Corella has made a smart decision, I think, and, like Arthur Mitchell with Dance Theatre of Harlem and Edward Villella of Miami City Ballet (both ironically railroaded out of their tenure after they’d fulfilled their main mission), he has stamped his dancers with his own convictions: devotion to the job of dancing, accuracy of execution, unity of style as a company. At this point, Corella’s protégés are quick to define legato and staccato yet shy of revealing the emotions that might go with these modes. They are neat as can be in their footwork, but without the sharp edge that can make neatness thrilling. Their jumps and leaps are automatically buoyant—still more as if by fiat than by choice. Their turns—turns in every form imaginable—are phenomenal and enviably confident; what they might signify is still obscure. In sum, the Barcelona dancers have a long way to go, but they’re clearly on the right path.

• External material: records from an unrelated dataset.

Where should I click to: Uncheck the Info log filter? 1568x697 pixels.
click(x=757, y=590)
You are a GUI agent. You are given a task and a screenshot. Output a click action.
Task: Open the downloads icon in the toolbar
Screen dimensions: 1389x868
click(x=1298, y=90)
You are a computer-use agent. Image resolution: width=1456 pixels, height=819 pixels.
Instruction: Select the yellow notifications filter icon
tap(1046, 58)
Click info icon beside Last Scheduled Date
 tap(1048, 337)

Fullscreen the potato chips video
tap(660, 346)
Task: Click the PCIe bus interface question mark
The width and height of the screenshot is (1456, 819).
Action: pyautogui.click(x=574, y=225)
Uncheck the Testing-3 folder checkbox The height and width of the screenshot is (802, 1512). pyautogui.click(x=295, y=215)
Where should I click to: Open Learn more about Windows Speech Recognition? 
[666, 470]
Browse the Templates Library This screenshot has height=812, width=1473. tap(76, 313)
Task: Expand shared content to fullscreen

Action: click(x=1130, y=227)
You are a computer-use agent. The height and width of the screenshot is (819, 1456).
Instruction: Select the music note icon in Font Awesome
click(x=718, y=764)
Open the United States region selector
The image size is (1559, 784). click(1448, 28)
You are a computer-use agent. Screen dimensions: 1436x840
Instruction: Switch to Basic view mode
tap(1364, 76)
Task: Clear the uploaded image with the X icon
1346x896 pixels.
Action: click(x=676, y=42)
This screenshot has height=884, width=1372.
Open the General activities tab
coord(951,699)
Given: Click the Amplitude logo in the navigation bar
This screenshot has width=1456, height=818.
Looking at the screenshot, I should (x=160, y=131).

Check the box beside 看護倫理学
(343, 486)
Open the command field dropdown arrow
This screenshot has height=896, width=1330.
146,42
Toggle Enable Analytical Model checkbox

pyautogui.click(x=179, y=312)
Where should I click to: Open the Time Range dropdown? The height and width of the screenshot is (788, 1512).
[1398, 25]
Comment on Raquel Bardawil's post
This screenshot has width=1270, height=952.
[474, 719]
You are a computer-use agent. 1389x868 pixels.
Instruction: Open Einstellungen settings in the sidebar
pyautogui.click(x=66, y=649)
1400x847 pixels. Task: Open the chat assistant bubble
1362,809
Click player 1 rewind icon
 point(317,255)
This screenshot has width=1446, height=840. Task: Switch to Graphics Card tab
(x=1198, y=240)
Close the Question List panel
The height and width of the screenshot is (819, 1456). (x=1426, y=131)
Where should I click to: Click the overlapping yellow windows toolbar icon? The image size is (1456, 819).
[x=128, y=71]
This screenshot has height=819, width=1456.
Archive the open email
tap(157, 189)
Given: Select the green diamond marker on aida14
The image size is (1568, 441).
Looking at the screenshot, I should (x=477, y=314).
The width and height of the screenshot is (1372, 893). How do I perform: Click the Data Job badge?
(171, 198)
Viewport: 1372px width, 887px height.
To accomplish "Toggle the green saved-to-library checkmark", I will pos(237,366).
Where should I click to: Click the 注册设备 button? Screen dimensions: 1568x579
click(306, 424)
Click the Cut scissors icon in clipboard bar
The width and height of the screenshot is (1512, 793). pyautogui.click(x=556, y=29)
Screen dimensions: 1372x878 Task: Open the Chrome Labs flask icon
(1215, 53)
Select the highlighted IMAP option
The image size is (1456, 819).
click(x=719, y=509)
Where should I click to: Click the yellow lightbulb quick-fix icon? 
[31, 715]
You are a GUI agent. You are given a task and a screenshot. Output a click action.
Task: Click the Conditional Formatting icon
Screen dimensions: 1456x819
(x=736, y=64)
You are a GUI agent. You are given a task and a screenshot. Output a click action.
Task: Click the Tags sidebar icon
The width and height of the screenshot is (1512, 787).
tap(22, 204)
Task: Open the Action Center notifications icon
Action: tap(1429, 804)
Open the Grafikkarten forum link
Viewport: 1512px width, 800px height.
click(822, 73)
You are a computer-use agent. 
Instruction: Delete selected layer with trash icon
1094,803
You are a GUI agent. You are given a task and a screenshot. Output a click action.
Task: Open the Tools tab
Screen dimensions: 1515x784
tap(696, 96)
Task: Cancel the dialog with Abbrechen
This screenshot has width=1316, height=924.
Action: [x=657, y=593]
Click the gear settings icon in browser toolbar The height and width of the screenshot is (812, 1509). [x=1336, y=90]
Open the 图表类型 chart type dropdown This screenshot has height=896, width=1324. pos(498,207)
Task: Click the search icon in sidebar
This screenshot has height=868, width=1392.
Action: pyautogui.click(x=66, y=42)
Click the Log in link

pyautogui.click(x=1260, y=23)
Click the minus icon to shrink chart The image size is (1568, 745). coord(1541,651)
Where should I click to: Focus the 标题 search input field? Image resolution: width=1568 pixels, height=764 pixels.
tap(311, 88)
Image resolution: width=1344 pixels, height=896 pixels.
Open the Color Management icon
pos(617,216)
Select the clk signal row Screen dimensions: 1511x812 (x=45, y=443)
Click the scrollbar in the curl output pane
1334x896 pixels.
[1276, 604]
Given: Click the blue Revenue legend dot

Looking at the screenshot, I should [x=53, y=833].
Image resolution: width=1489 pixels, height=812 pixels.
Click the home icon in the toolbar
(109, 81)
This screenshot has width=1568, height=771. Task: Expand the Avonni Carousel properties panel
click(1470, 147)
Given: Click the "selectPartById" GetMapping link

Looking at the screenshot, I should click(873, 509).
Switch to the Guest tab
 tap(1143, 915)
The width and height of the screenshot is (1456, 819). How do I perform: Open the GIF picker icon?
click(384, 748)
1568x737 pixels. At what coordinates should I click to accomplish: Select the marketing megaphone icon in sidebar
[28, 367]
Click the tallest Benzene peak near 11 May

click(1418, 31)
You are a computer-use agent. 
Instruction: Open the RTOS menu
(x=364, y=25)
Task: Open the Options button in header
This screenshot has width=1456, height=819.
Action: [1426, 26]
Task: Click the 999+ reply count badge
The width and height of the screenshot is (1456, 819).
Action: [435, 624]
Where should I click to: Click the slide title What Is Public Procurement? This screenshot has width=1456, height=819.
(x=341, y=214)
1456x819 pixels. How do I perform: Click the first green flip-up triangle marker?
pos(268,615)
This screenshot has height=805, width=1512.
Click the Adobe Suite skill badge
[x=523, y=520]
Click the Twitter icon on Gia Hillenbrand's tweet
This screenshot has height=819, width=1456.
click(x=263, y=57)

At the moment, every single dancer in the company makes you conclude that Corella is a rigorous and charismatic taskmaster. Still, his dancers will have to loosen up a bit; become more musical, which should help them be more expressive; assert some independence that will let them own their roles. And even a pedestrian could tell them never to smile unless the smile were spontaneous.
Photo: Erin Baiano
Having groomed his dancers for competence, Corella will eventually need to take the next step—the difficult one of breeding (or attracting) a few stars. Apart from himself, Corella doesn’t have any at this point. I saw only two dancers of distinction. The first is Carmen Corella, Angel’s sister and the company’s associate artistic director, a tall ravishing beauty but a strangely placid mover. The other is Aaron Robison—a big guy and obviously muscular (most of the men are small and slight), with an ability to—let’s call it—make his presence felt. The program had three dances and he was in all of them. During the first piece, I noticed him. In the second, I looked for him. In the last I was sold on him. I’m told that Suzanne Farrell would say to her pupils, “Make me notice you.”
Photo: Erin Baiano
Despite the many achievements that still lie before them, Corella’s dancers already hint—through their well-marshaled energy and their intense focus in performance—at their desire to be something beyond correct. Could that something be wonderful, transformative even? I hope so, because no amount of purely anatomical or theatrical prowess can make a dancer who lacks that desire interesting to watch.